-------- Supplied passage

Re: Consumer Group Stuck on "Completing-Rebalance" State

Posted by Sophie Blee-Goldman <so...@confluent.io.INVALID>.

Hey Tao,

We recently discovered a bug in the way that the consumer tracks partition
metadata which may cause the cooperative-sticky assignor to throw this
exception in the case of a consumer that dropped out of the group at some
point. I'm just about to file a ticket for it, and it should be fixed in
the upcoming releases.

The problem is that some consumers are claiming to own partitions that they
no longer actually own after having dropped out. If you can narrow down the
problematic consumers and restart them, it should resolve the issue. I
believe you should be able to tell which consumers are claiming partitions
they no longer own based on the logs, but another option is just to restart
all the consumers (or do a rolling restart until the problem goes away).

I'll follow up here with the ticket link once I've filed it.

-Sophie

On Tue, Jun 22, 2021 at 12:07 PM Tao Huang <sa...@gmail.com> wrote:

> Thanks for the feedback.
>
> It seems the referred bug is on the server (Broker) side? I just checked
> my Kafka Broker version, it is actually on 2.4.1. So the bug seems does not
> apply to my case.
>
> Should I downgrade my client (Java library) version to 2.4.1?
>
> Thanks!
>
> On 2021/06/21 20:04:31, Ran Lupovich <ra...@gmail.com> wrote:
> > https://issues.apache.org/jira/plugins/servlet/mobile#issue/KAFKA-12890
> >
> > Check out this jira ticket
> >
> > בתאריך יום ב׳, 21 ביוני 2021, 22:15, מאת Tao Huang ‏<
> > sandy.huangtao@gmail.com>:
> >
> > > Hi There,
> > >
> > > I am experiencing intermittent issue when consumer group stuck on
> > > "Completing-Reblalance" state. When this is happening, client throws
> error
> > > as below:
> > >
> > > 2021-06-18 13:55:41,086 ERROR io.mylab.adapter.KafkaListener
> > > [edfKafkaListener:CIO.PandC.CIPG.InternalLoggingMetadataInfo]
> Exception on
> > > Kafka listener (InternalLoggingMetadataInfo) - Some partitions are
> > > unassigned but all consumers are at maximum capacity
> > > java.lang.IllegalStateException: Some partitions are unassigned but all
> > > consumers are at maximum capacity
> > > at
> > >
> > >
> org.apache.kafka.clients.consumer.internals.AbstractStickyAssignor.constrainedAssign(AbstractStickyAssignor.java:248)

----------------

What this exercise asks:
1. Could you reproduce the Kafka rebalance thread from "On Tue, Jun" through "version to 2.4.1?", substituting "upgrade" for "downgrade"?
2. Will you carry on the Kafka rebalance thread from the point where it stops?

-------- Source excerpt

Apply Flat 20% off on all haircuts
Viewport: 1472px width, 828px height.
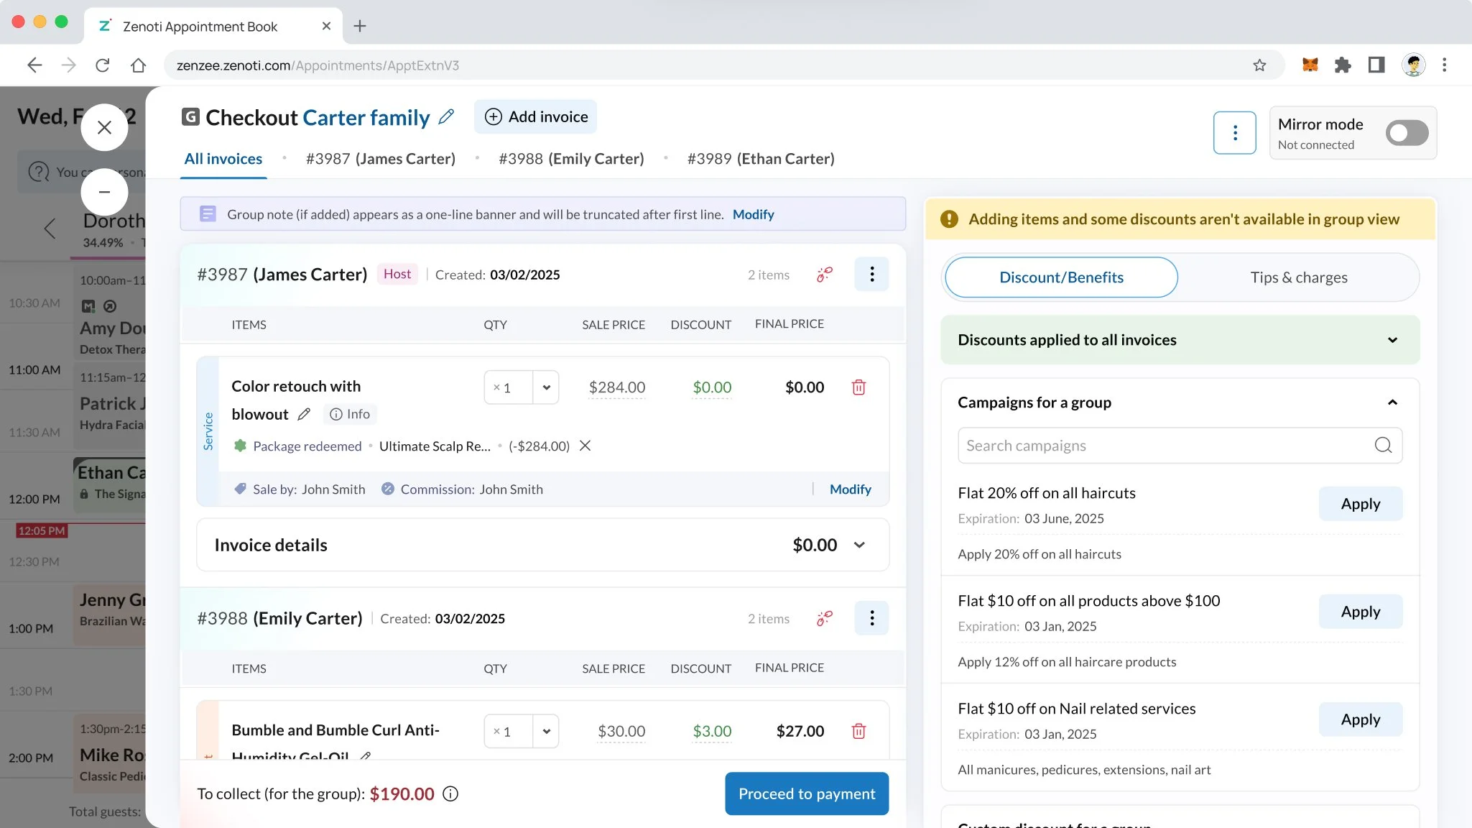(1360, 504)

----------------

Answers given:
1.
On Tue, Jun 22, 2021 at 12:07 PM Tao Huang <sa...@gmail.com> wrote:

> Thanks for the feedback.
>
> It seems the referred bug is on the server (Broker) side? I just checked
> my Kafka Broker version, it is actually on 2.4.1. So the bug seems does not
> apply to my case.
>
> Should I upgrade my client (Java library) version to 2.4.1?

2.
> > > at
> > >
> > >
> org.apache.kafka.clients.consumer.internals.AbstractStickyAssignor.assign(AbstractStickyAssignor.java:81)
> > > at
> > >
> > >
> org.apache.kafka.clients.consumer.CooperativeStickyAssignor.assign(CooperativeStickyAssignor.java:64)
> > > at
> > >
> > >
> org.apache.kafka.clients.consumer.internals.AbstractPartitionAssignor.assign(AbstractPartitionAssignor.java:66)
> > > at
> > >
> > >
> org.apache.kafka.clients.consumer.internals.ConsumerCoordinator.performAssignment(ConsumerCoordinator.java:589)
> > > at
> > >
> > >
> org.apache.kafka.clients.consumer.internals.AbstractCoordinator.onJoinLeader(AbstractCoordinator.java:686)
> > > at
> > >
> > >
> org.apache.kafka.clients.consumer.internals.AbstractCoordinator.access$1100(AbstractCoordinator.java:111)
> > > at
> > >
> > >
> org.apache.kafka.clients.consumer.internals.AbstractCoordinator$JoinGroupResponseHandler.handle(AbstractCoordinator.java:599)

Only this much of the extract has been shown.